La Corte d’appello, nel far luogo alla reiezione del gravame proposto dall’imputato, ha preliminarmente dichiarato infondata l’eccezione di nullità sollevata dal difensore per la mancata citazione dell’INAIL ad iniziativa del P.M., a norma del Decreto Legislativo n. 81 del 2008, art. 61, sul rilievo che l’intervento dell’Istituto nel giudizio penale in veste di parte civile, resta eventuale, tuttalpiù potendo dar luogo l’omissione ad una mera irregolarità in relazione alla quale la difesa dell’imputato era priva di interesse. Ed ha altresì ribadito la sussistenza della penale responsabilità dell’imputato sul rilievo che il dipendente infortunatosi non indossava il guanto di protezione al momento del fatto, ciò rilevando agli effetti del concorso di colpa, ma non valendo ad esentare da responsabilità l’imputato che aveva fornito al dipendente un guanto inadeguato, per dimensioni, rispetto alla mano del (Omissis).

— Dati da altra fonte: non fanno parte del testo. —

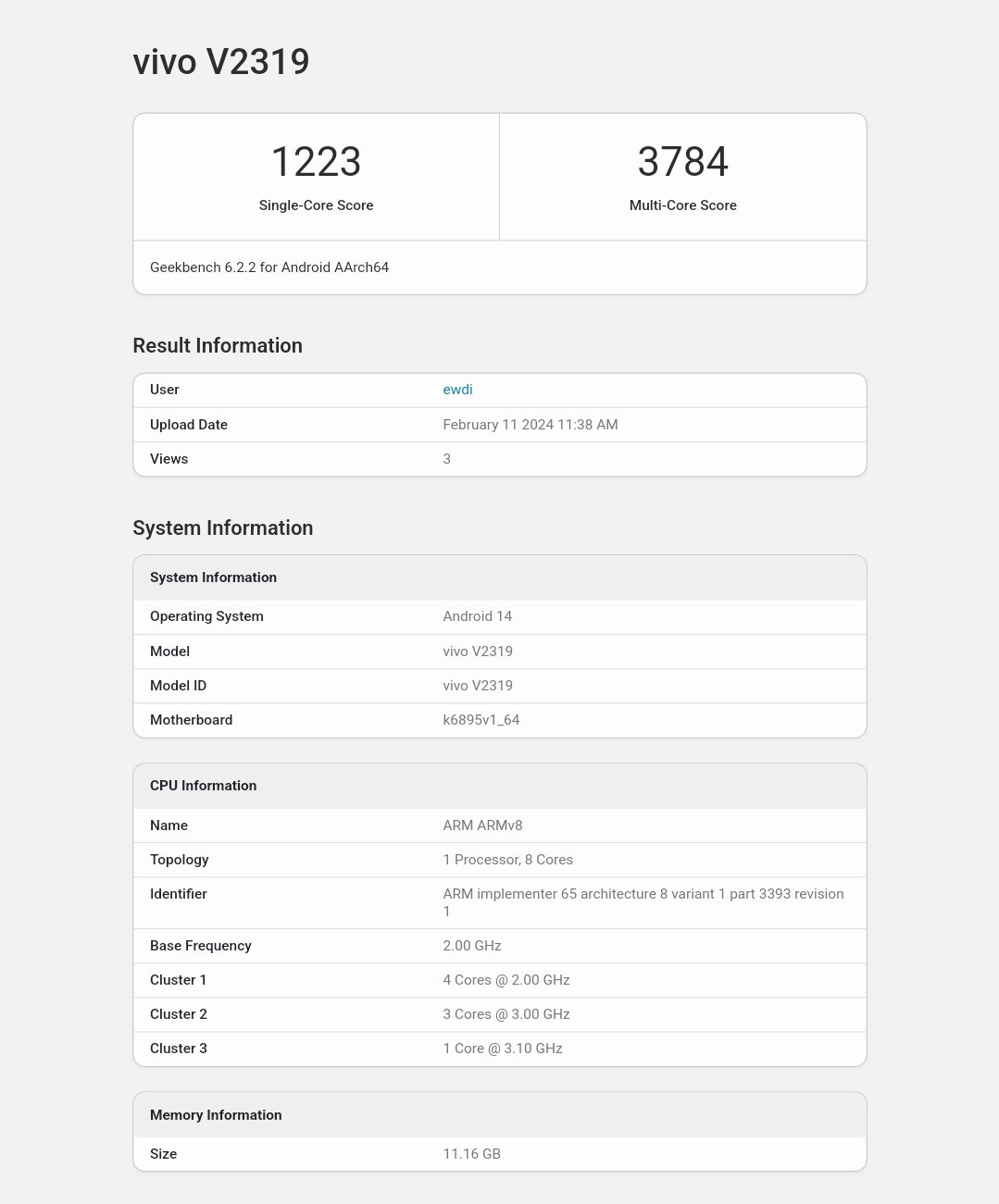The width and height of the screenshot is (999, 1204).
Task: Click the upload date February 11 2024 value
Action: 530,425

Ricorre per l’annullamento della sentenza l’imputato, per tramite del difensore, articolando tre distinti motivi, così sintetizzati.
Con la prima doglianza denunzia la difesa il vizio di inosservanza di norme processuali stabilite a pena di nullità, non integrando la violazione, già dedotta in atto d’appello, del Decreto Legislativo n. 81 del 2008, art. 61, comma 1, un caso di mera irregolarità, contrariamente agli assunti della Corte distrettuale, ma una nullità di ordine generale a regime intermedio ex art. 178, lettera c, e art. 180 dello stesso codice, tempestivamente dedotta dal ricorrente,anche con il conforto della giurisprudenza di legittimità.
Con il secondo ed il terzo motivo di ricorsola trattarsi congiuntamente siccome intimamente connessi, deduce il ricorrente il vizio di contraddittorietà e di manifesta illogicità della motivazione. La Corte distrettuale avrebbe sostanzialmente travisato le risultanze istruttorie circa la ritenuta inadeguatezza del guanto metallico ad evitare il rischio di infortuni della specie di quello subito dal (Omissis) che ebbe ad ammettere di averne fatto uso per effettuare talune operazioni di macellazione, a tanto non ostando quindi le dimensioni sproporzionate dello stesso, rispetto a quelle della sua mano. Inoltre, con argomentazioni contraddittorie, i Giudici di secondo grado si sarebbero limitati a ravvisare un concorso di colpa dell’operaio per non aver indossato il guanto o per aver omesso di segnalarne l’inadeguatezza al datore di lavoro,senza logicamente pervenire ad escludere profili di colpa a carico dell’imputato, rimasto del tutto all’oscuro delle doglianze del dipendente. Nè in sentenza si era fatto il minimo accenno alla individuazione della condotta alternativa atta ad impedire l’evento.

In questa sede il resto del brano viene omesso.